Platform Engineering Labs today announced a major update to its open source Infrastructure-as-Code (IaC) platform, formae, adding beta support for Google Cloud Platform (GCP), Microsoft Azure, Oracle Cloud Infrastructure (OCI), and OVHcloud. The release also introduces what the company calls a "Platform for Infrastructure Builders" a toolkit designed to make infrastructure tooling easier to extend, customize, and accelerate using AI-assisted development.
The update expands formae's multi-cloud capabilities and addresses long-standing friction faced by infrastructure operations and platform teams when integrating proprietary APIs or supporting diverse cloud environments. Traditionally, extending IaC tools to accommodate new or legacy technologies requires weeks, or even months, of specialized engineering work. With this release, Platform Engineering Labs aims to reduce that timeline to hours by combining schema-safe architecture with a simplified plugin interface optimized for both human engineers and AI coding agents.

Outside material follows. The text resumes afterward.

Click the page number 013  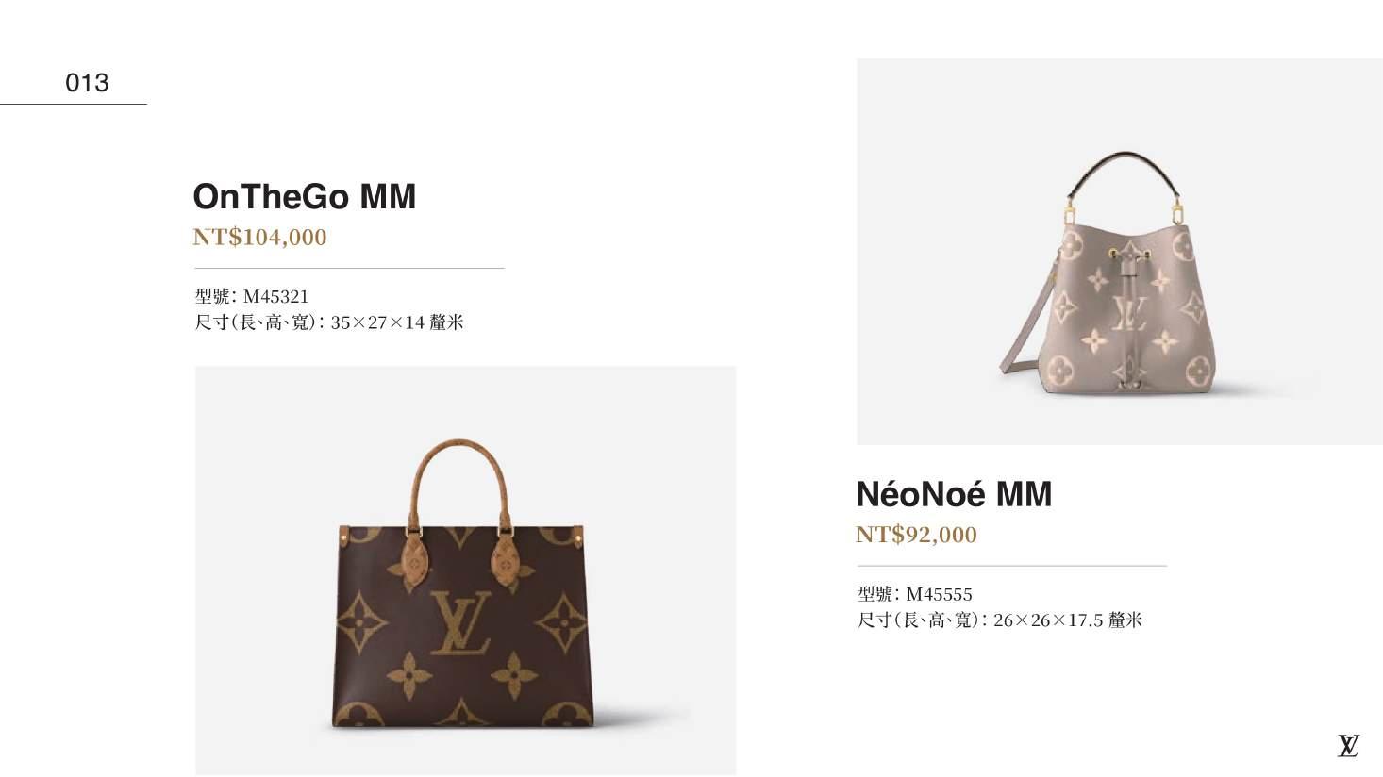(87, 83)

Following its initial launch in October 2025, formae has evolved to meet growing enterprise demand for multi-cloud strategies and digital sovereignty. By adding support for GCP, Azure, OCI, and OVHcloud, the platform now enables teams to manage heterogeneous cloud estates through a unified workflow.

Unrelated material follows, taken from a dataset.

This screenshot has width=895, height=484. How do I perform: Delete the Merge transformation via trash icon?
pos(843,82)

Unlike traditional IaC tools that depend on fragile state files and complex migration processes, formae automatically discovers infrastructure resources and codifies them into a continuously updated source of truth. This approach removes the operational risk often associated with state drift, manual reconciliation, and brittle configurations, while simplifying adoption across multiple providers.

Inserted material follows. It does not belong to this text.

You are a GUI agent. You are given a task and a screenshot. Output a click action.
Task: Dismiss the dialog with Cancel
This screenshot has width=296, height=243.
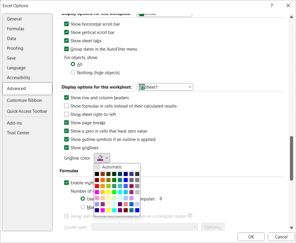[x=281, y=237]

In addition to cloud expansion, Platform Engineering Labs unveiled a redesigned Plugin SDK and plugin interface as part of its new "Platform for Infrastructure Builders." The toolkit is designed to overcome one of the most persistent challenges in IaC ecosystems: the difficulty of extending platforms to support emerging technologies, proprietary systems, or legacy APIs.
"This release is for and about infrastructure builders," said Pavlo Baron, co-founder and CEO of Platform Engineering Labs. "We're expanding support across the major cloud platforms, many of you have been asking for. From here forward, you don't need to wait on us or anyone else. Build for your own infrastructure. Launch fast. Iterate fast. Extend fast. Do it hands-on or with help from your AI agents. We'll continue evolving the platform for builders like you."
According to the company, formae's architecture explicitly models relationships and behavior across infrastructure resources, making it particularly well-suited for AI-assisted coding. Engineers can use AI agents to generate and modify plugins while relying on the platform's schema constraints to ensure safe and predictable outcomes.
"We rewrote our plugin interface and so derived our Plugin SDK," said Zachary Schneider, co-founder and CTO of Platform Engineering Labs. "By making the development process simple and schema-safe, we are opening IaC to rapid customization. Engineers can now use AI agents to quickly produce and modify plugins that are reliable by design. By "eating our own dogfood," we were able to deliver support for four major clouds with a team of four engineers quickly. Now, you can too."
The release reinforces Platform Engineering Labs' mission to eliminate unnecessary operational toil and reduce human error in cloud management. By keeping infrastructure state invisible yet continuously synchronized, and by enforcing schema-safe change management, formae provides a stable and extensible foundation for modern cloud operations.
As organizations evaluate Infrastructure-as-Code solutions, formae enters a market shaped by established platforms such as Terraform, Pulumi, and OpenTofu. While these tools are widely adopted and supported by large ecosystems, they typically rely on external state files, client-side execution models, and provider frameworks that can require significant expertise to extend. formae differentiates itself through automatic infrastructure discovery, continuous codification into a unified source of truth, and an architecture that avoids fragile state management. Rather than depending on manual refresh cycles and state reconciliation, the platform keeps infrastructure representations synchronized and operationally consistent by design.
In addition, formae's redesigned Plugin SDK and schema-safe architecture aim to simplify extensibility, an area where traditional IaC platforms often require weeks of complex provider development. By modeling explicit relationships and enforcing behavior through guaranteed schemas, formae enables engineers to safely accelerate customization using AI-assisted coding. While Terraform and Pulumi remain strong incumbents with mature ecosystems and broad cloud support, formae positions itself as a next-generation alternative focused on reducing drift, minimizing operational toil, and empowering infrastructure builders to extend tooling rapidly across multi-cloud environments.
formae is available now on GitHub under the FSL license. The project is open for community contributions, with discussions hosted on Discord.